The Rand Daily Mail ceased publication in 1985 and Pogrund left for London in 1986.  There he was the foreign editor at London's Today, and later chief foreign sub-editor of The Independent, London. Later he was editor of The WorldPaper in Boston, and reported from South Africa in The Sunday Times. He has authored books on Robert Sobukwe, Nelson Mandela and the South African press under apartheid.

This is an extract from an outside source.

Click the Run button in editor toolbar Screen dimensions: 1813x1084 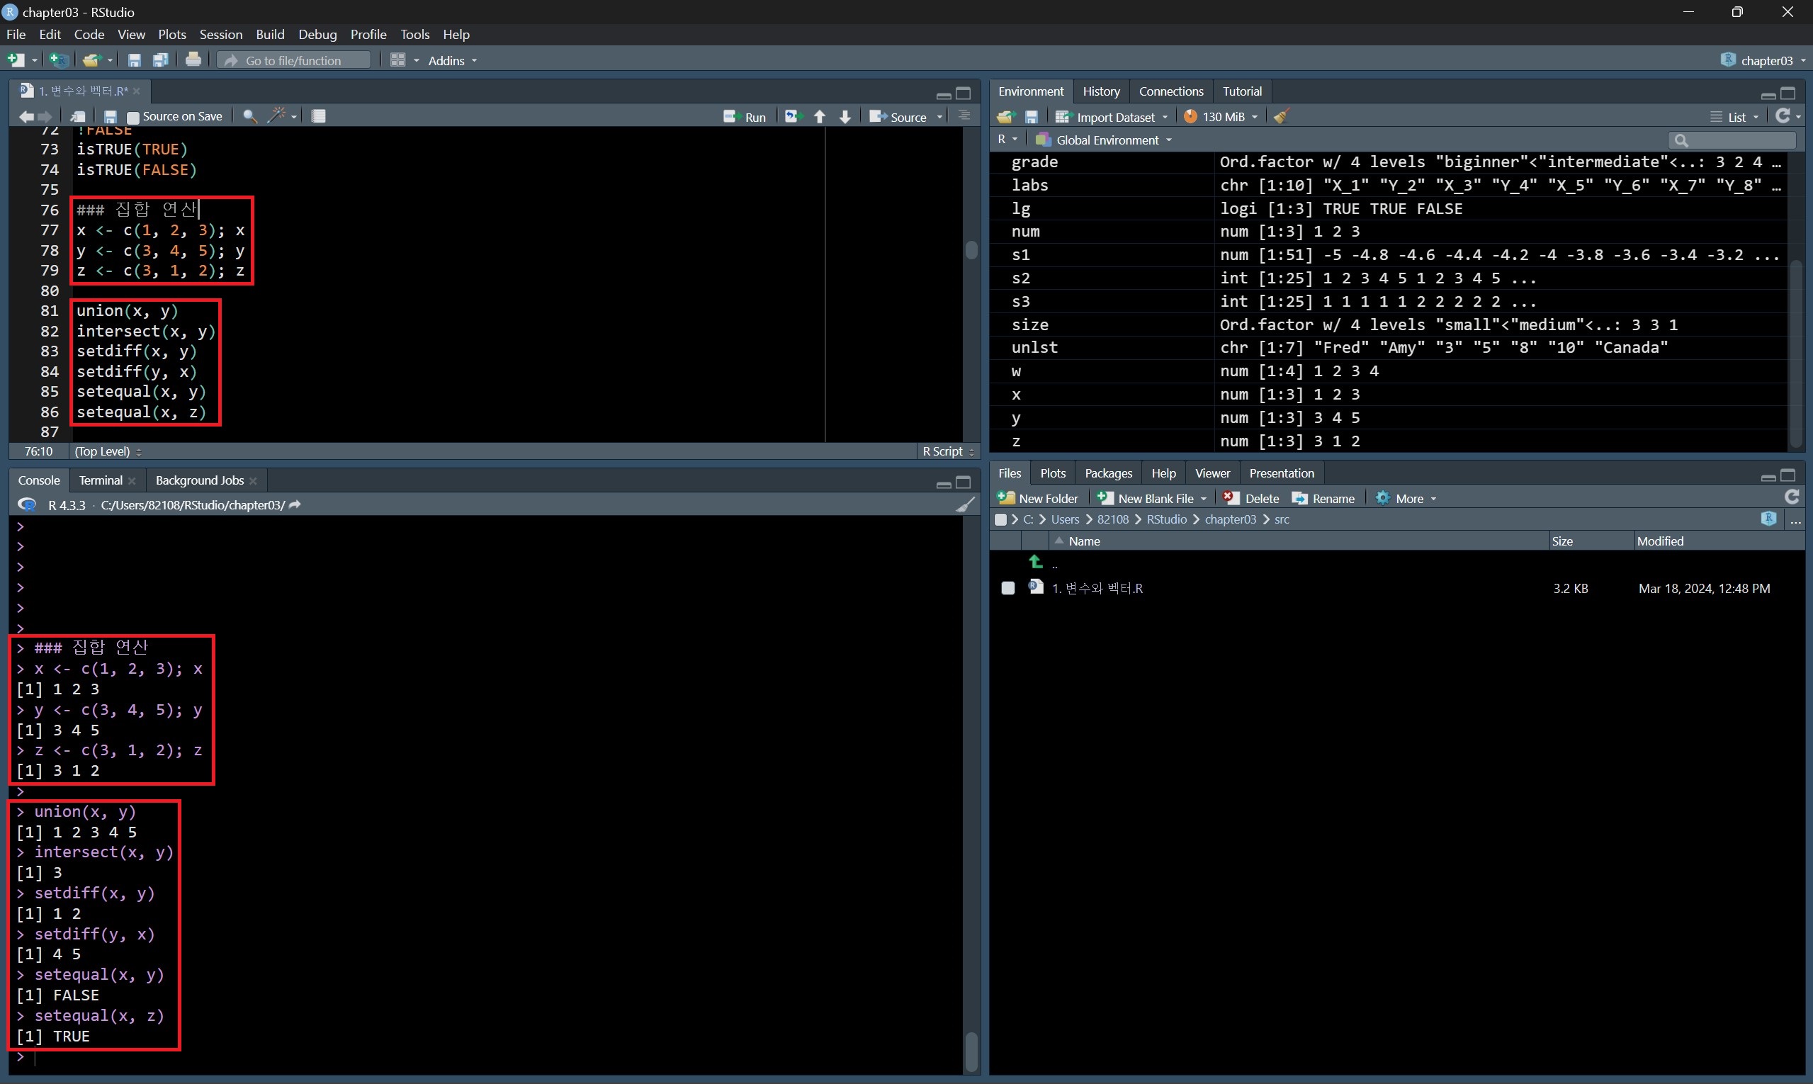[x=745, y=117]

Pogrund emigrated to Israel in 1997. He settled in Jerusalem with his wife Anne, an artist. He is the founder of Yakar's Centre for Social Concern. He was a member of the Israeli delegation to the United Nations World Conference against Racism in Durban.

Views and opinions
According to Pogrund, the term apartheid was being used falsely as a charge against Israel: "Anyone who knows what apartheid was, and who knows Israel today, is aware of that. Use of the apartheid label is at best ignorant and naïve and at worst cynical and manipulative." In 2020, however, he stated that his assessment might change if Benjamin Netanyahu went ahead with his 2020 electoral proposal to annex the West Bank , stating that if the plan were to be implemented, his evaluation would differ:'[At] least it has been a military occupation. Now we are going to put other people under our control and not give them citizenship. That is apartheid. That is an exact mirror of what apartheid was [in South Africa].'

Recognition and awards
Pogrund was the recipient of the 2005-06 Dr. Jean Mayer Global Citizenship Award.

Published works
 How can man die better: The life of Robert Sobukwe 
Shared Histories: A Palestinian-Israeli Dialogue (Left Coast Press, 30, 2005) 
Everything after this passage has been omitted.